Former President Goodluck Jonathan and Peter Obi, the 2023 Labour Party presidential candidate, have been touted to the north as alternatives to President Tinubu and the APC in the next general election.
However, for two important reasons, the north may support the former president ahead of Peter Obi if they both contest against President Tinubu in the 2027 election.
Amid the controversies, Peter Obi, who made a statement during the 2023 presidential election, gathered over eight million votes in the poll. He has been making moves for a stronger alliance against President Tinubu in the 2027 election.
On the other hand, the call on former President Goodluck Jonathan to join the race has been gaining momentum, particularly from the northern bloc. This is as some southern leaders have urged the former president to remain a statesman.
Omotayo Yusuf, a political analyst, in an exclusive interview with Legit.ng, explained that though the call for Jonathan to join the 2027 election is interesting, but maintained that it would be honourable for the former president to remain an elder statesman rather than joining the contest.
He said: “At the moment, he (Jonathan) seems to be a significant political player in Nigeria’s political atmosphere. But I don’t think that running for the presidency is the next big thing he should do. I probably would even suggest that it would be better for him to be an elder statesman and quit active politics altogether.”
At the moment, the north has an option between Peter Obi and former President Goodluck Jonathan as the alternative to President Tinubu in the 2027 election. However, the region may prefer the latter to the former for two reasons.
Single-term presidency: Jonathan has been a one-term president and only has the constitutional right to contest once again. This means that if Jonathan contests in the 2027 election, he would not be seeking re-election in the 2031 election, and power would easily return to the north.

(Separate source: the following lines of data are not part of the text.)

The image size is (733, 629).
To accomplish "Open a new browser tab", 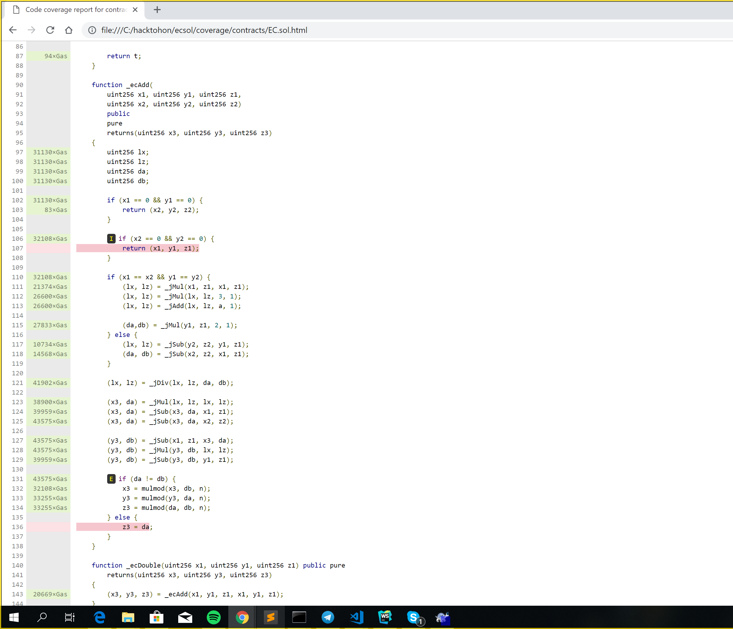I will click(x=157, y=10).
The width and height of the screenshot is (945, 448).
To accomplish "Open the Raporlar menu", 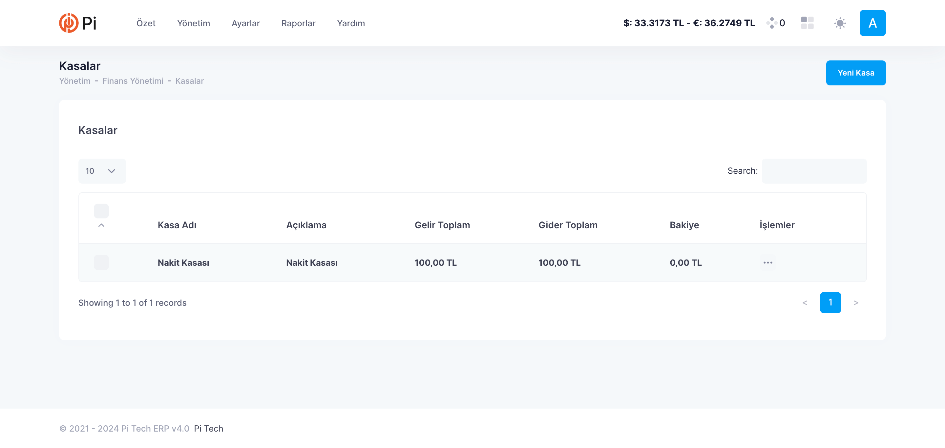I will (298, 23).
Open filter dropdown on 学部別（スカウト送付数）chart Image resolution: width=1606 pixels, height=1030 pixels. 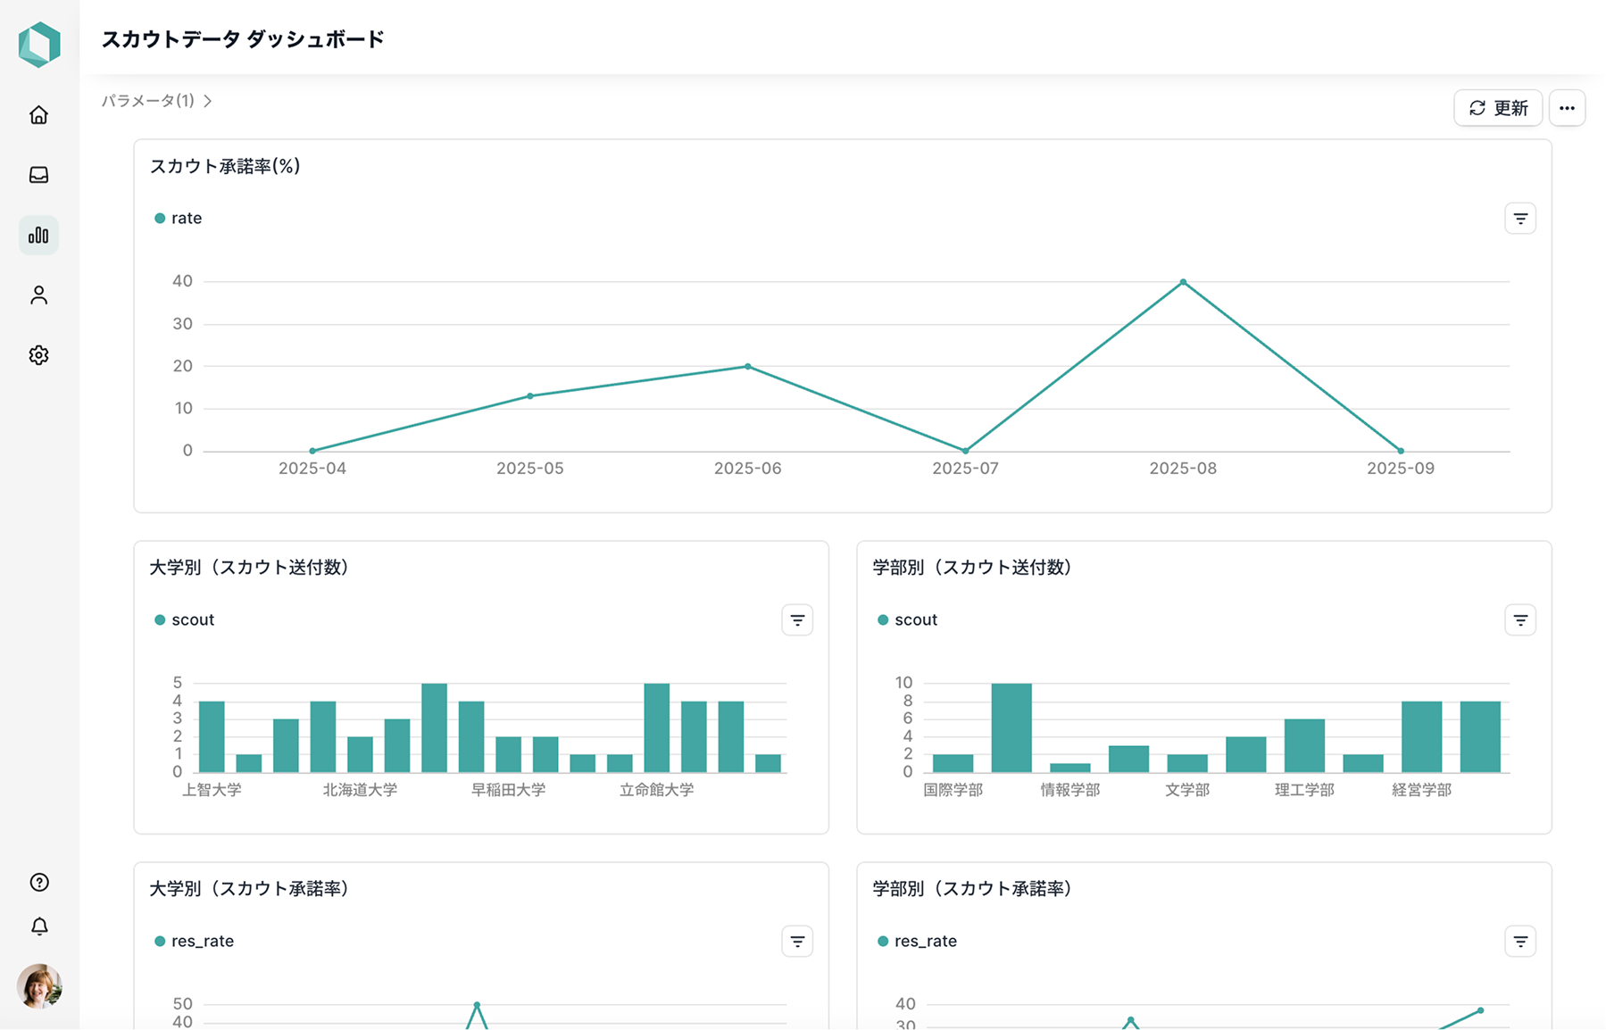1520,619
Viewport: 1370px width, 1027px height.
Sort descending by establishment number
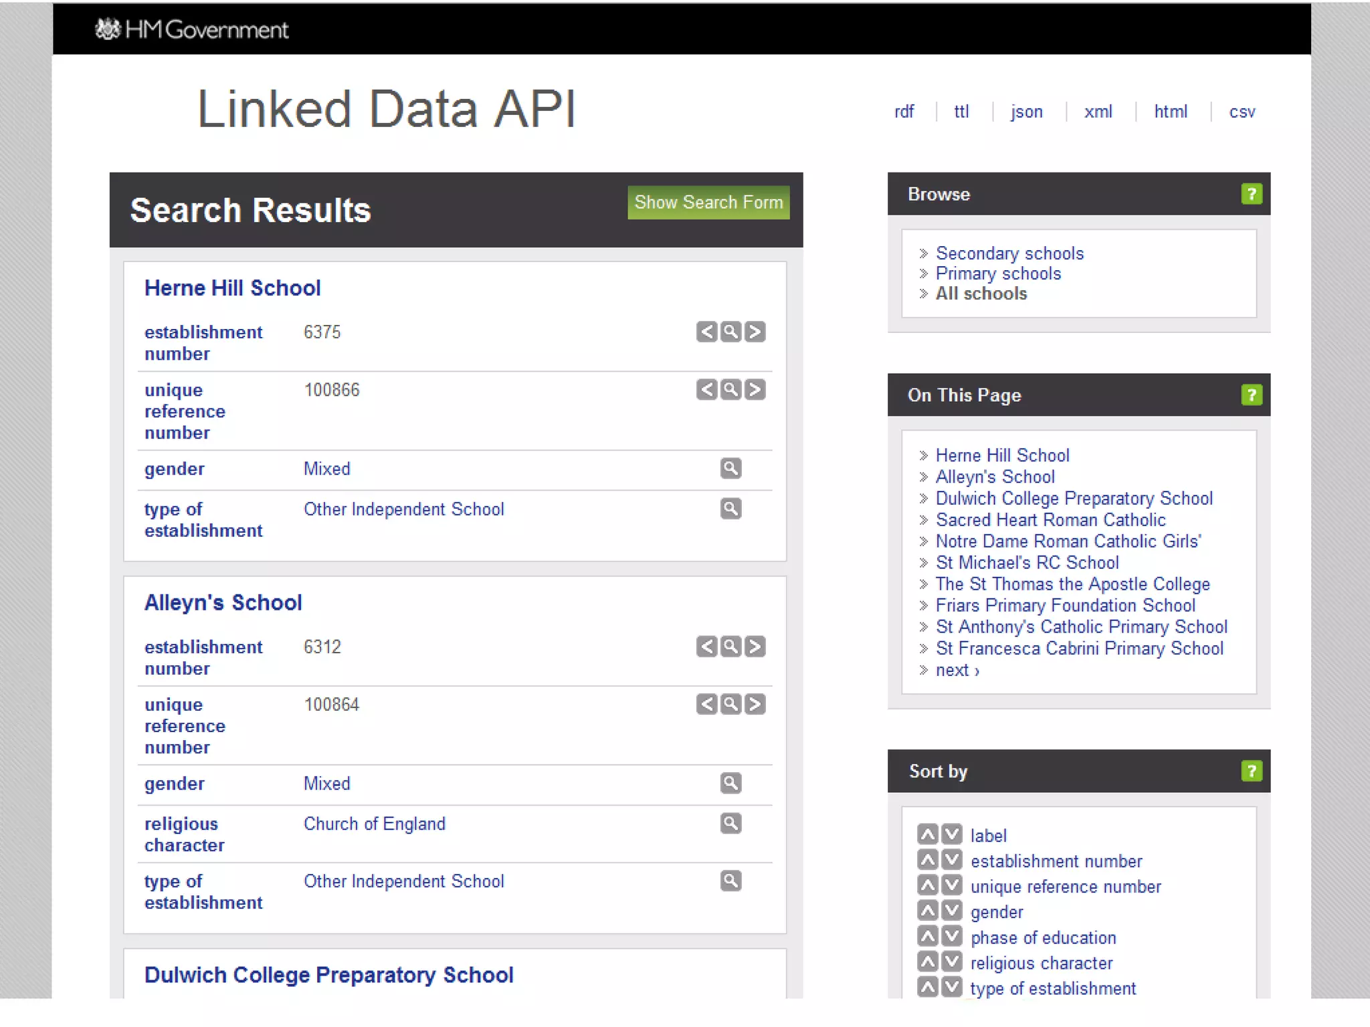pyautogui.click(x=952, y=860)
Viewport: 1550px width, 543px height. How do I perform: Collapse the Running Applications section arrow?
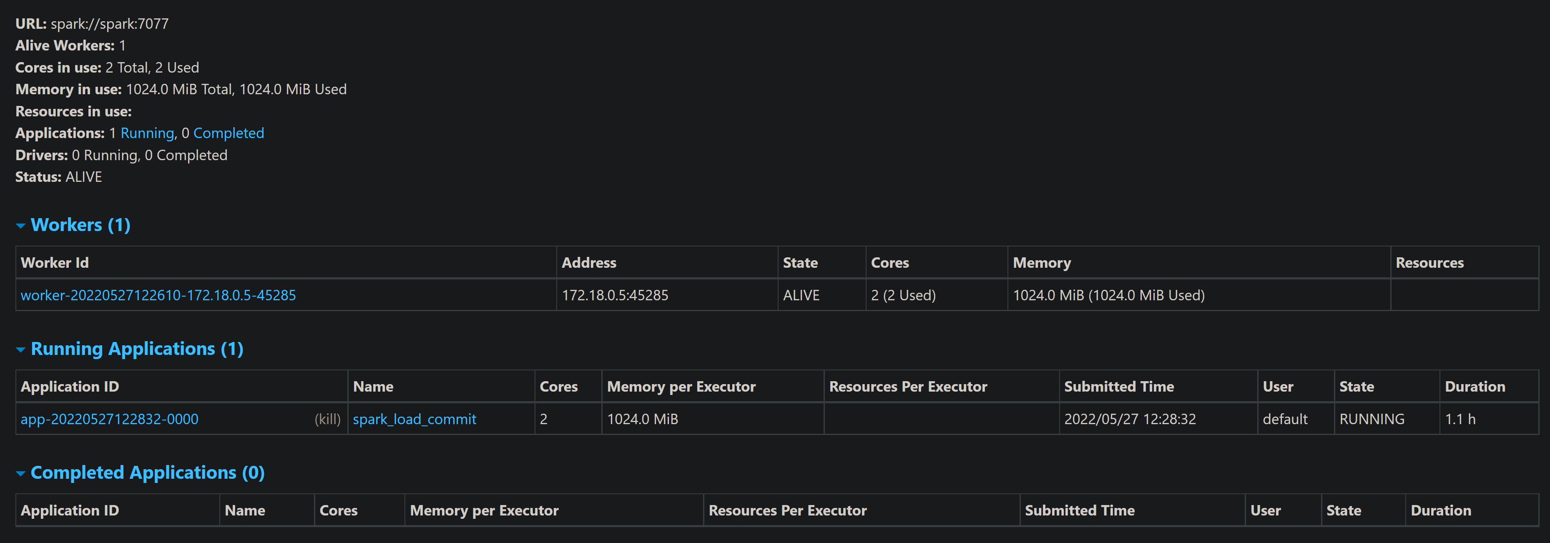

Unlike Obi, who has never been president before. His promise to be a single-term president was not taken seriously by many in the Northern Bloc, and the region may experience difficulty in regaining power in 2031.
Political loyalty and credibility: Jonathan has more political credibility and loyalty than Obi. The former president started his political journey with the Peoples Democratic Party (PDP) and has remained in the leading opposition.
Even when he was betrayed by some bigwigs in the party and was voted out as the first sitting president in Nigeria, he neither dumped the party to seek his second-term ambition elsewhere nor worked against the PDP publicly.
This is contrary to the political trajectory of Peter Obi, who has moved from the All Progressives Grand Alliance (APGA) to the PDP, the Labour Party, and now swinging between the PDP and the coalition adopted African Democratic Congress (ADC).